Accounts that the head of the Patent Office is job shopping or otherwise frequently absent from the Patent Office have been complemented by an interview she recently gave to Law360:
According to Law360, San Francisco (May 3, 2016), Under Secretary Michelle K. Lee is planning to join a panel of the PTAB because “she’d like to see firsthand how the proceedings are running.” To the extent that the head of the Agency would fully prepare for a hearing including studying all the briefs of the case and is willing to fully work through the opinion decision and writing process, this is fine and should be welcomed. The Under Secretary has the requisite technical and legal training to do a fine job.
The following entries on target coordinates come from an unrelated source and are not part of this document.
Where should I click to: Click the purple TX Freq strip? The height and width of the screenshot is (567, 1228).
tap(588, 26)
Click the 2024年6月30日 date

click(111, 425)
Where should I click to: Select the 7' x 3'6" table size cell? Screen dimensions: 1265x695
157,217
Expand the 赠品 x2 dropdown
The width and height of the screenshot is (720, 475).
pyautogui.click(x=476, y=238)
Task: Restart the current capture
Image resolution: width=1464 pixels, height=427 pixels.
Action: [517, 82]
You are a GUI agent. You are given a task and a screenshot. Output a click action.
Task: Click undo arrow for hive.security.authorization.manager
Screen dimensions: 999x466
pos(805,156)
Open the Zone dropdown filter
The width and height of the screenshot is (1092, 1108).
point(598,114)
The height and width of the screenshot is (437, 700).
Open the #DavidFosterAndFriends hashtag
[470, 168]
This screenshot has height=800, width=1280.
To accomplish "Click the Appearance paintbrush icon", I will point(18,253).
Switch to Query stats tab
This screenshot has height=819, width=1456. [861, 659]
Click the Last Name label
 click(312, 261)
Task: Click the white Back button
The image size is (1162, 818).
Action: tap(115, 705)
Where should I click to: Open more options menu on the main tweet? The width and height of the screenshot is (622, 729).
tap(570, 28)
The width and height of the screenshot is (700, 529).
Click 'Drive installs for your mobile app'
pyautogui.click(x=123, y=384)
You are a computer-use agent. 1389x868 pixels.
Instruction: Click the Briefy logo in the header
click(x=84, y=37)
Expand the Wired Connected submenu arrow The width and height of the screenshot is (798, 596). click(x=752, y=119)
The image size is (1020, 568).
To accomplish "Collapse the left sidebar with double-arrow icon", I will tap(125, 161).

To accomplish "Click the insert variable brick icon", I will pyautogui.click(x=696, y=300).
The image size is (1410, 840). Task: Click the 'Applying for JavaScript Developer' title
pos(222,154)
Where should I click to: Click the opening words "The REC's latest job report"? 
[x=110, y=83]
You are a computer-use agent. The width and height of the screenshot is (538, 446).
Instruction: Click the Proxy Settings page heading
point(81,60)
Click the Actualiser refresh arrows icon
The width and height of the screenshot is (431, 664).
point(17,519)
Indeed, there is precedent for previous political appointees to do just that.
To the extent that the head of the Agency, however, would just drop in some day “to see firsthand how the proceedings are running” and not be prepared to completely study the record in advance and fully participate in the decision making process is yet another matter. It effectively deprives the litigants of a full panel decision that is their right under the procedures of the Office.
Alappat, Déjà vu: Injection of the political leadership into the substantive work of the Board can also be problematic. It is one thing for a political leader of the Office to sit on occasion and be a part of the preparations for and deliberation of a case as happened, for example, when the Hon. Sharon R. Barner was Deputy Under Secretary, where she was fully prepared and was able to participate fully in proceedings. At the other end of the spectrum one may note the notorious Board-packing activity of a former leader of the PTO, Harry Manbeck, in In re Alappat, 33 F.3d 1526,1530-36 (Fed. Cir. 1994)(en banc),. Alappat is a plurality opinion where three members agreed only with the procedural result (Archer, C.J., Nies, Plager, JJ.), while several dissented (Mayer, Michel, Clevenger, Schall, JJ., dissenting).